Instructions to follow = Using the records below, repeat exactly the lines from the one holding "Click the deepest" through the one holding "Task: Click the ATB card wallet icon", both ends included, and no others.

Record excerpts =
------------
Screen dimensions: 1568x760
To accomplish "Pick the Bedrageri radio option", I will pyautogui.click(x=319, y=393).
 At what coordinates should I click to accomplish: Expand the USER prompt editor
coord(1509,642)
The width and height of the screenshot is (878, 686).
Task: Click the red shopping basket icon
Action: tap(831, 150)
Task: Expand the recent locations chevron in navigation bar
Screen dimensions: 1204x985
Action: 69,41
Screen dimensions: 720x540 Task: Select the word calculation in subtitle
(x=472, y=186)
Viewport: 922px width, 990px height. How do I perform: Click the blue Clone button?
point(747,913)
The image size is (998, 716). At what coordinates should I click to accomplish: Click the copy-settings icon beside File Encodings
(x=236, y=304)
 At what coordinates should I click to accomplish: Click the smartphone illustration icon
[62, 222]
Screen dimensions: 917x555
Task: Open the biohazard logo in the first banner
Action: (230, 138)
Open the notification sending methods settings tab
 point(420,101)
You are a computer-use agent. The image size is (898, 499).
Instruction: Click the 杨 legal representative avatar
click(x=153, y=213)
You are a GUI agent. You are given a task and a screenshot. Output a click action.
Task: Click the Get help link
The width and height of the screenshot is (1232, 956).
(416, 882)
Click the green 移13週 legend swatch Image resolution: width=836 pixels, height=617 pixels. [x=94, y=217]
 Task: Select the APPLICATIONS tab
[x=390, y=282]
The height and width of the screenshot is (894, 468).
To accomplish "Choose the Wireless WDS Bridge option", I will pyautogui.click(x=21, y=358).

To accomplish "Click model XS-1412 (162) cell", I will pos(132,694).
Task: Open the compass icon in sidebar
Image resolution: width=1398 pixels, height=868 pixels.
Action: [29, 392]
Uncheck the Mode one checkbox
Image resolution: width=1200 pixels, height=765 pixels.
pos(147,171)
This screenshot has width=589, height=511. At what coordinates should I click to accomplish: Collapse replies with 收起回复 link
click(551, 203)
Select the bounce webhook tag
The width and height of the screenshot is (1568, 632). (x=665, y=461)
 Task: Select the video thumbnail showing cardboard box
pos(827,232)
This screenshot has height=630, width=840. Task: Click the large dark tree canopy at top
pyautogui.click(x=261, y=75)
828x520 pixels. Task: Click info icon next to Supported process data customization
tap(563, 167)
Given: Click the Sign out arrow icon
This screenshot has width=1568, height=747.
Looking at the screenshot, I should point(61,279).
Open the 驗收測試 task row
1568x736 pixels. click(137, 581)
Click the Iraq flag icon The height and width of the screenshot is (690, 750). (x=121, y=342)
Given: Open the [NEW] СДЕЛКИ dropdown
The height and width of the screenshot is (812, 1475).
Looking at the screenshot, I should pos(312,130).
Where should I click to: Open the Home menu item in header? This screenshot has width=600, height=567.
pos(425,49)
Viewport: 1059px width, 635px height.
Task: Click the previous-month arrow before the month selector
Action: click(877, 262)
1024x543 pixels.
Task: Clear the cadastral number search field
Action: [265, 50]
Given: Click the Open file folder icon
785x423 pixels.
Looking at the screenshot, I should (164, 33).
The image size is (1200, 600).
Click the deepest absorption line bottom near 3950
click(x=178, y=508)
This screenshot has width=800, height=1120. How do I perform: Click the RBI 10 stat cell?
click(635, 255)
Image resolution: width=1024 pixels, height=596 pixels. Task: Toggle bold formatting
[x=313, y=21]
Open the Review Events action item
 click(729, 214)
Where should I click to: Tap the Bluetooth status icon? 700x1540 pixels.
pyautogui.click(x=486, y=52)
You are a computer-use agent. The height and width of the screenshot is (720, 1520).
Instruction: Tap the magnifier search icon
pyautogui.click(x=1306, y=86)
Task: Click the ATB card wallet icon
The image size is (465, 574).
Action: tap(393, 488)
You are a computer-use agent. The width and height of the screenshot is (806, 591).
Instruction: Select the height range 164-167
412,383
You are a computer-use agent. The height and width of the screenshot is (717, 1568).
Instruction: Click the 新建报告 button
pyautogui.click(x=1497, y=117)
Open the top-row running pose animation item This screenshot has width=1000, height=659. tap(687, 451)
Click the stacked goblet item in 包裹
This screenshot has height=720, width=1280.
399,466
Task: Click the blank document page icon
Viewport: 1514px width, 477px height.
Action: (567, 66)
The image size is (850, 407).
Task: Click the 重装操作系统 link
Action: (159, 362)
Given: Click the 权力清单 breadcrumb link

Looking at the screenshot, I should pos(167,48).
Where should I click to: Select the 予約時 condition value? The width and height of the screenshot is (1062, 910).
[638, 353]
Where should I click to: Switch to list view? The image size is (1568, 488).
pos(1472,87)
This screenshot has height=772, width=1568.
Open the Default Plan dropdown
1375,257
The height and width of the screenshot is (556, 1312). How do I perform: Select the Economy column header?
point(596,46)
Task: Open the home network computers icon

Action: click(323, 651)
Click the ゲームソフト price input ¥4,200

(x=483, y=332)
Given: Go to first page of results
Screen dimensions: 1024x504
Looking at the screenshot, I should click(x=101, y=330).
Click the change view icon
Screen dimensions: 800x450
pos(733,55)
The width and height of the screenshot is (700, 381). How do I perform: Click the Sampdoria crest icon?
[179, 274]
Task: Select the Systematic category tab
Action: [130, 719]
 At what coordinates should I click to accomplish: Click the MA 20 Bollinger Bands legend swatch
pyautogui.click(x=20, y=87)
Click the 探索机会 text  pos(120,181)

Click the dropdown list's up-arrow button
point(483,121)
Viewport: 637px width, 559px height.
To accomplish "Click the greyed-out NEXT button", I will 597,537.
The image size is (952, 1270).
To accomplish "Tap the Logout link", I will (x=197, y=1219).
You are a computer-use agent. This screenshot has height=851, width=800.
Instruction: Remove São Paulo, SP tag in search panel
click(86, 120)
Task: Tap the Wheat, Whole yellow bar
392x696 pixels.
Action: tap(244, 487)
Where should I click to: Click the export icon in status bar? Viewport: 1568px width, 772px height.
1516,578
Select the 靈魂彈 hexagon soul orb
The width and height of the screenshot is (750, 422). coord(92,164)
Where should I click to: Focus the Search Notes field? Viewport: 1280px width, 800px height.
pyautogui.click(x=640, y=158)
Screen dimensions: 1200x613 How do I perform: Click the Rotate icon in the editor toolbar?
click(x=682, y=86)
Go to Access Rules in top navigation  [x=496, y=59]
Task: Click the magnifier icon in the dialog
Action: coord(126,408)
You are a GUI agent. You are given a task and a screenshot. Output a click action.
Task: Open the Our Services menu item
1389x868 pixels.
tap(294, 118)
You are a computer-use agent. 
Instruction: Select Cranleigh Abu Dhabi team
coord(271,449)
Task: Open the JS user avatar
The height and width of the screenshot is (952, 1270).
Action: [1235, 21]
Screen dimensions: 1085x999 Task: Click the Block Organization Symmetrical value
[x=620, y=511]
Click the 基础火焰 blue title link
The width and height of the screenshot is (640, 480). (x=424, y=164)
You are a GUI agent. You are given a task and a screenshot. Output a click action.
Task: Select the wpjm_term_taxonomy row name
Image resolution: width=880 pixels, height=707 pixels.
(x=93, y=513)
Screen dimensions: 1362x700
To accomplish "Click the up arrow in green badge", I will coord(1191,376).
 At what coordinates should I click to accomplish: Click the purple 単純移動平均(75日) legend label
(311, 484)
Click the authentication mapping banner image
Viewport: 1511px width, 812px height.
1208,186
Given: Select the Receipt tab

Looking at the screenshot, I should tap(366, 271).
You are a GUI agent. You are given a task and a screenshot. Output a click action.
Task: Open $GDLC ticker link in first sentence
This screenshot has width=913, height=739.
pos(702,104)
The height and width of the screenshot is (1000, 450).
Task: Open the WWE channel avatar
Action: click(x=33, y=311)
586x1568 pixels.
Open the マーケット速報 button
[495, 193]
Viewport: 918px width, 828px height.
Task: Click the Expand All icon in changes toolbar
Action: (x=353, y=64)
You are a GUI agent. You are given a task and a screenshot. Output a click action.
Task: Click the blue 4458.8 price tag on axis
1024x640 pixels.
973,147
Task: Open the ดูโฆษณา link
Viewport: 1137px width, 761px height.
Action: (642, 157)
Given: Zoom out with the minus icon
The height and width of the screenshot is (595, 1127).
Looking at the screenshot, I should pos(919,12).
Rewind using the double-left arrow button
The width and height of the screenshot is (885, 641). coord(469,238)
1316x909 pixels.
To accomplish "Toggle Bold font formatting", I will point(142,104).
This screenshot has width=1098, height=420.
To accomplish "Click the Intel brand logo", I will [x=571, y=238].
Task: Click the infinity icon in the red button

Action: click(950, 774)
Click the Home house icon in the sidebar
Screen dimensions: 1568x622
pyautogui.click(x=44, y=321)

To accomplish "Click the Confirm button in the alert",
------------
Solution to this task =
Click the deepest absorption line bottom near 3950
click(x=178, y=508)
This screenshot has width=800, height=1120. How do I perform: Click the RBI 10 stat cell?
click(635, 255)
Image resolution: width=1024 pixels, height=596 pixels. Task: Toggle bold formatting
[x=313, y=21]
Open the Review Events action item
 click(729, 214)
Where should I click to: Tap the Bluetooth status icon? 700x1540 pixels.
pyautogui.click(x=486, y=52)
You are a computer-use agent. The height and width of the screenshot is (720, 1520).
Instruction: Tap the magnifier search icon
pyautogui.click(x=1306, y=86)
Task: Click the ATB card wallet icon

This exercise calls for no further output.